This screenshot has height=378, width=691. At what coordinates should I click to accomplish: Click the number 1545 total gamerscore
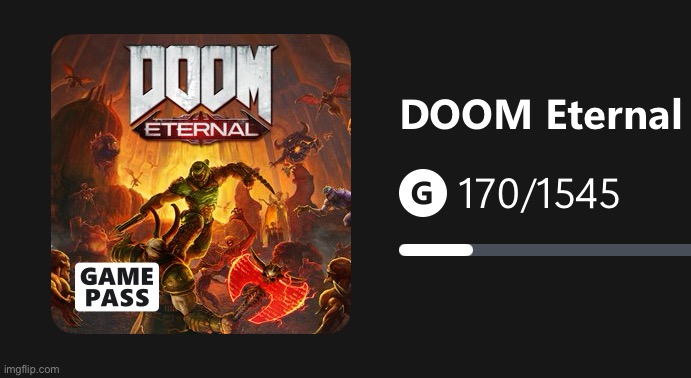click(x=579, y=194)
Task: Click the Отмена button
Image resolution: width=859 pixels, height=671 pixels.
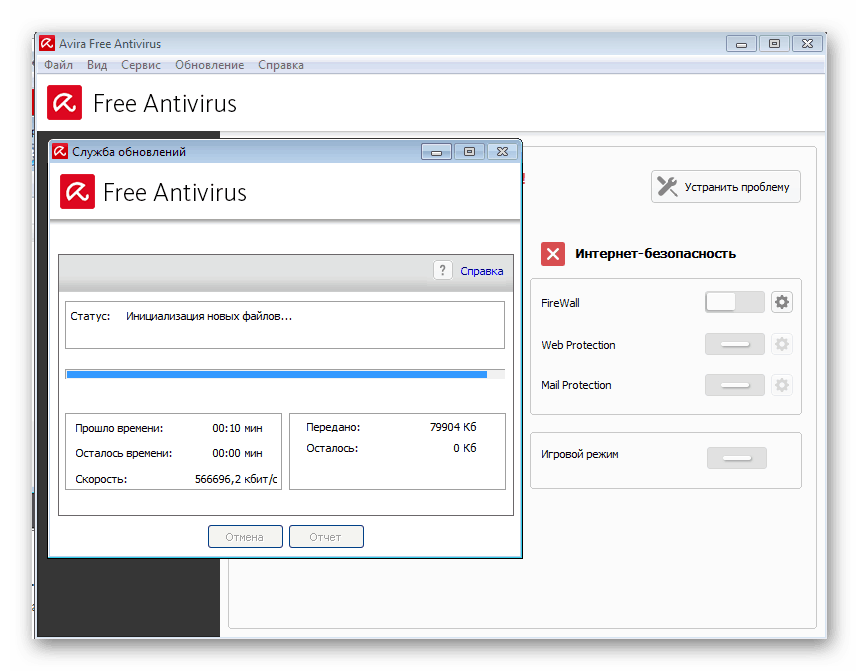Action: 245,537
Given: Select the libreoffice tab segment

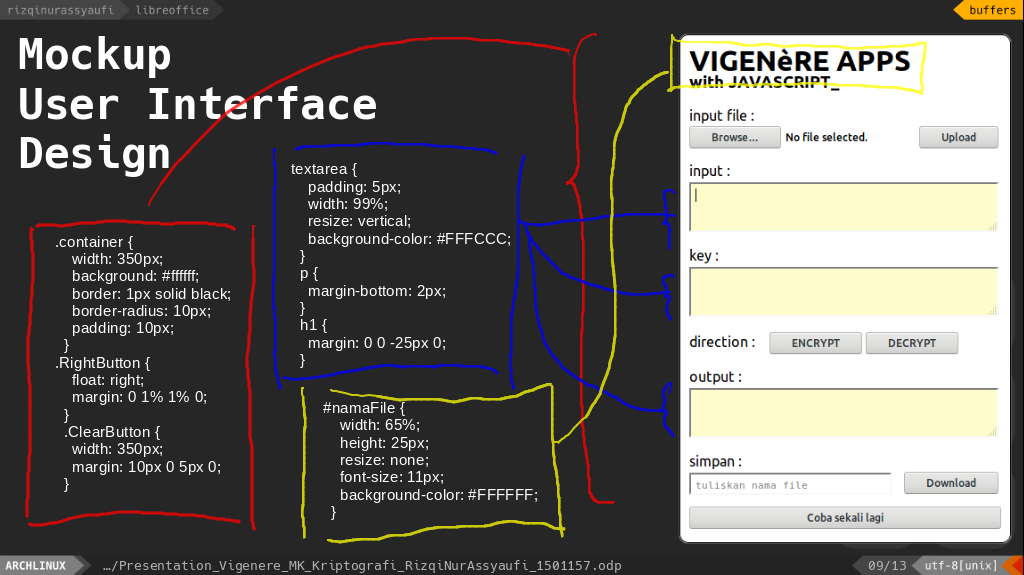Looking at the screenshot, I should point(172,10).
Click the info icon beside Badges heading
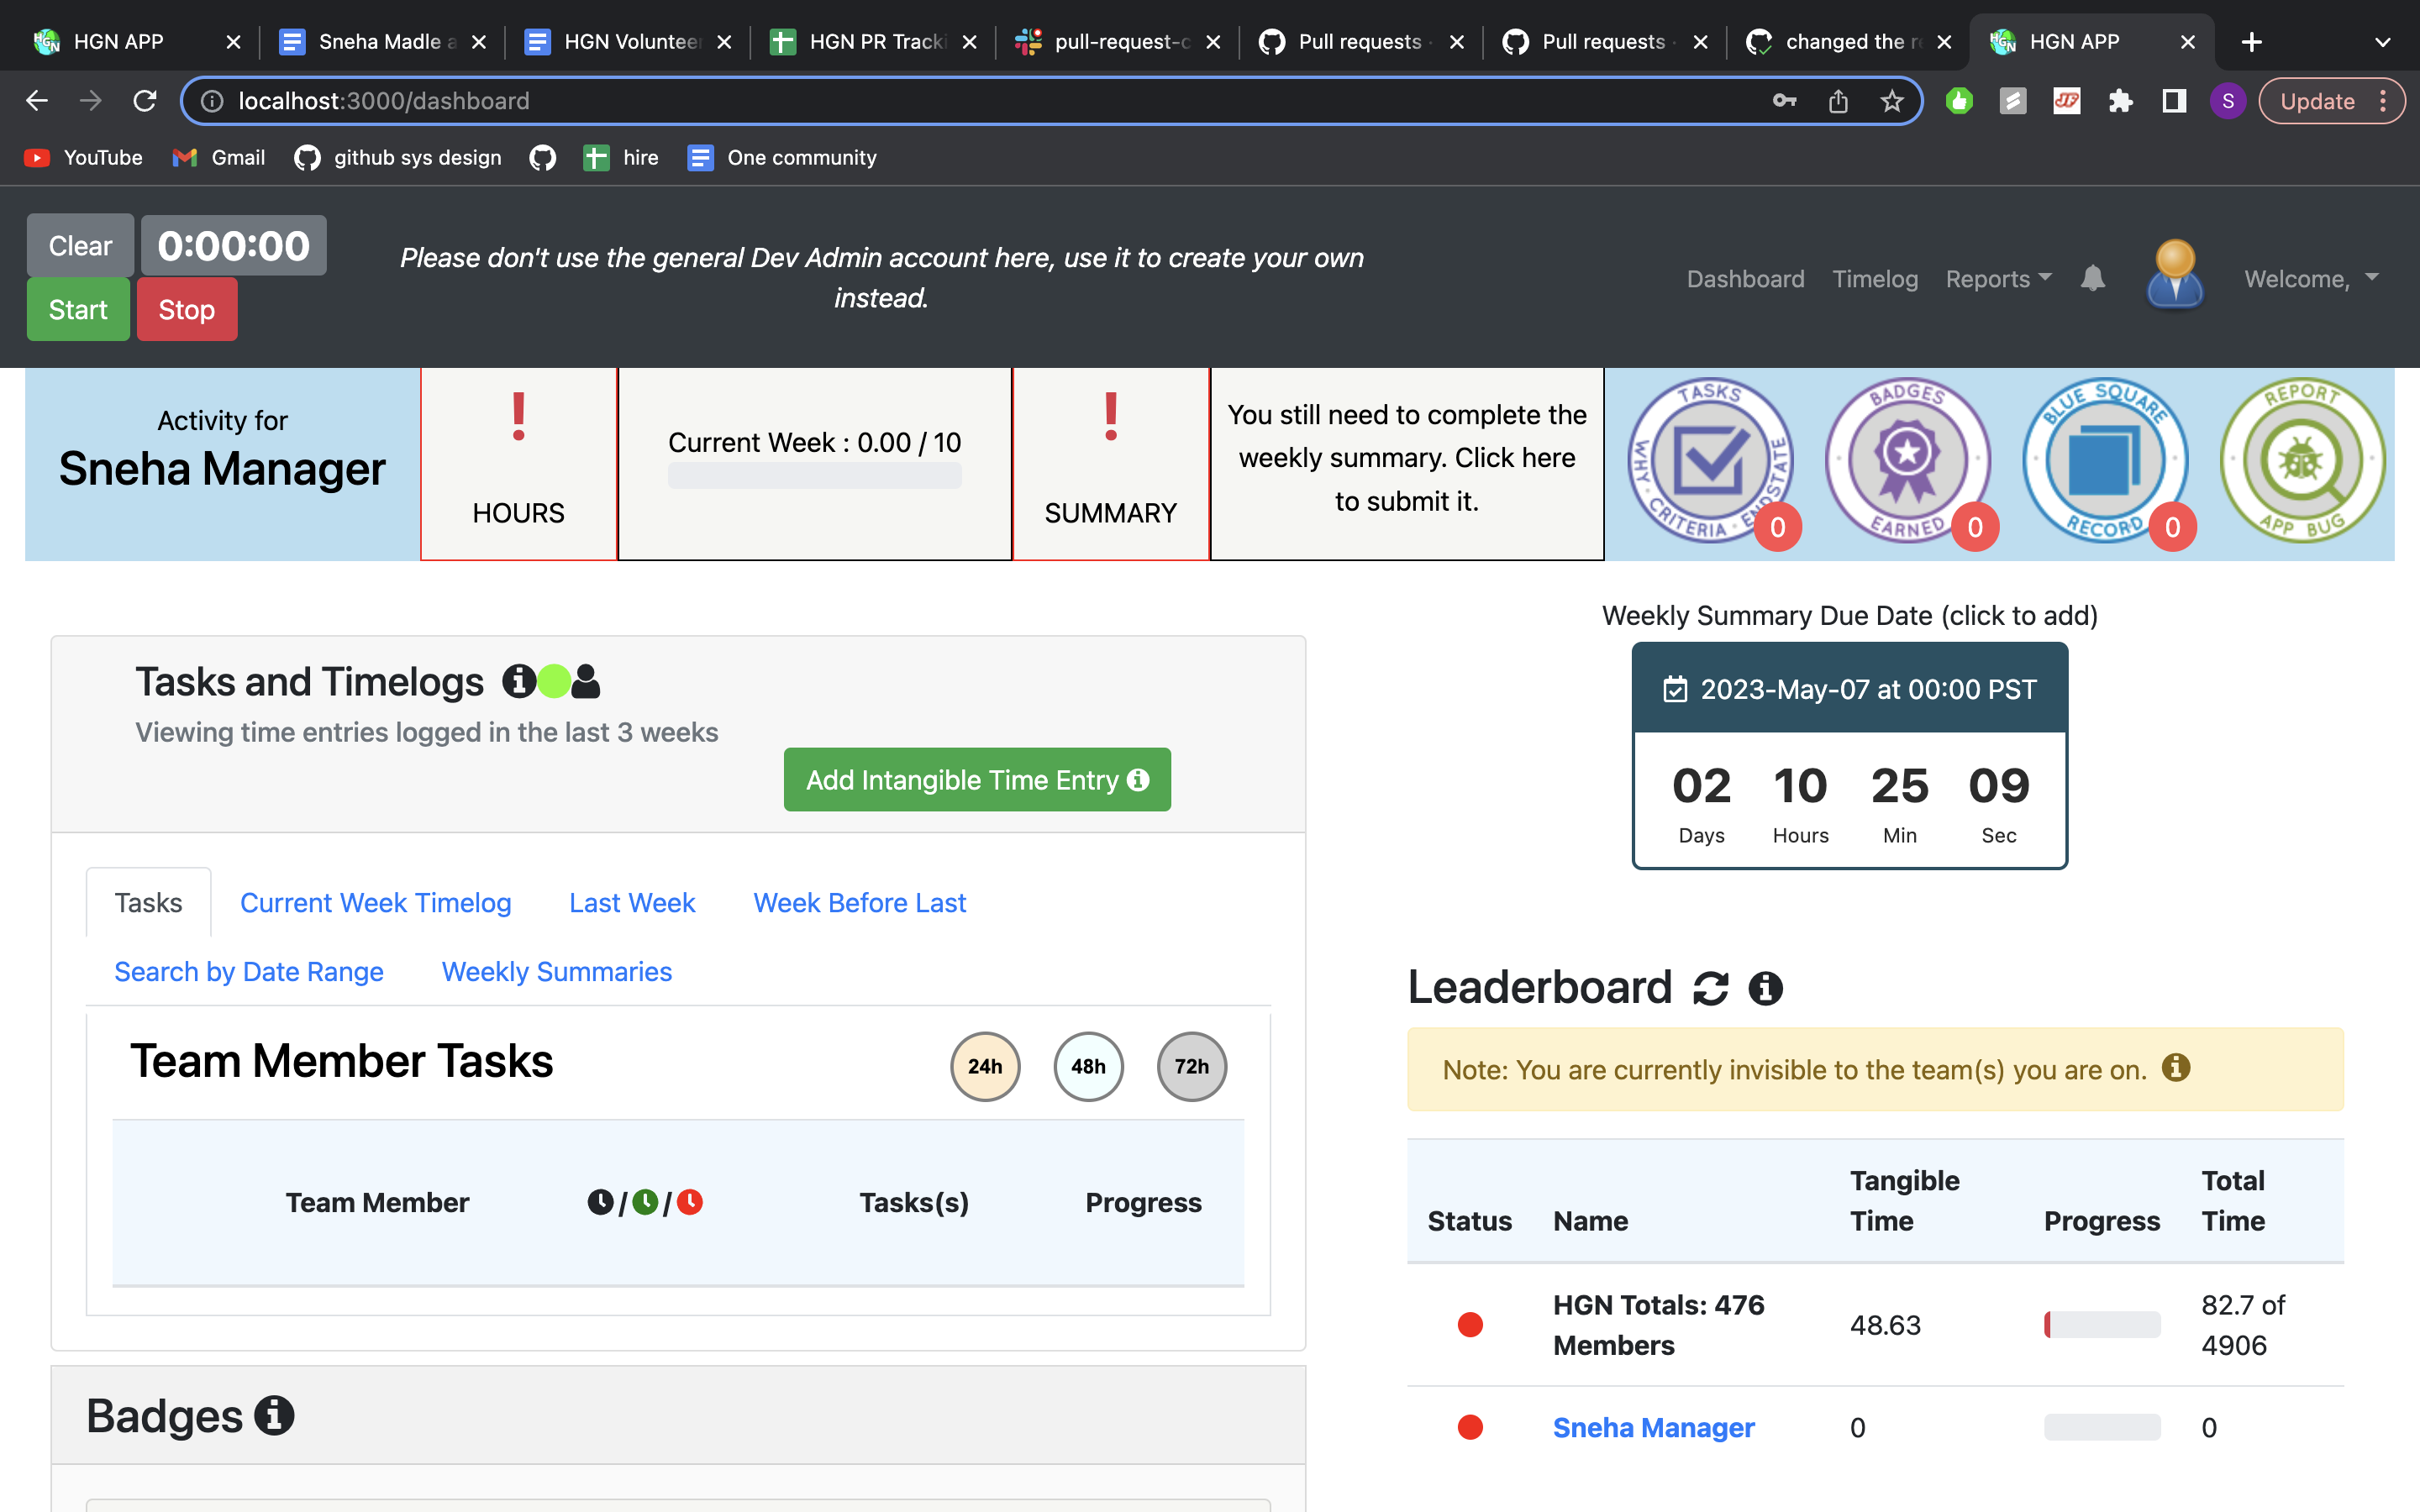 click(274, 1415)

Aim of the exercise.
Output all lines above precisely. Pictures are to be left out.

Answer area.
This screenshot has height=378, width=691. At what coordinates should I click to accomplish: Click the number 1545 total gamerscore
click(x=579, y=194)
Task: Click the Отмена button
Image resolution: width=859 pixels, height=671 pixels.
Action: 245,537
Given: Select the libreoffice tab segment

Looking at the screenshot, I should point(172,10).
Click the info icon beside Badges heading
 click(274, 1415)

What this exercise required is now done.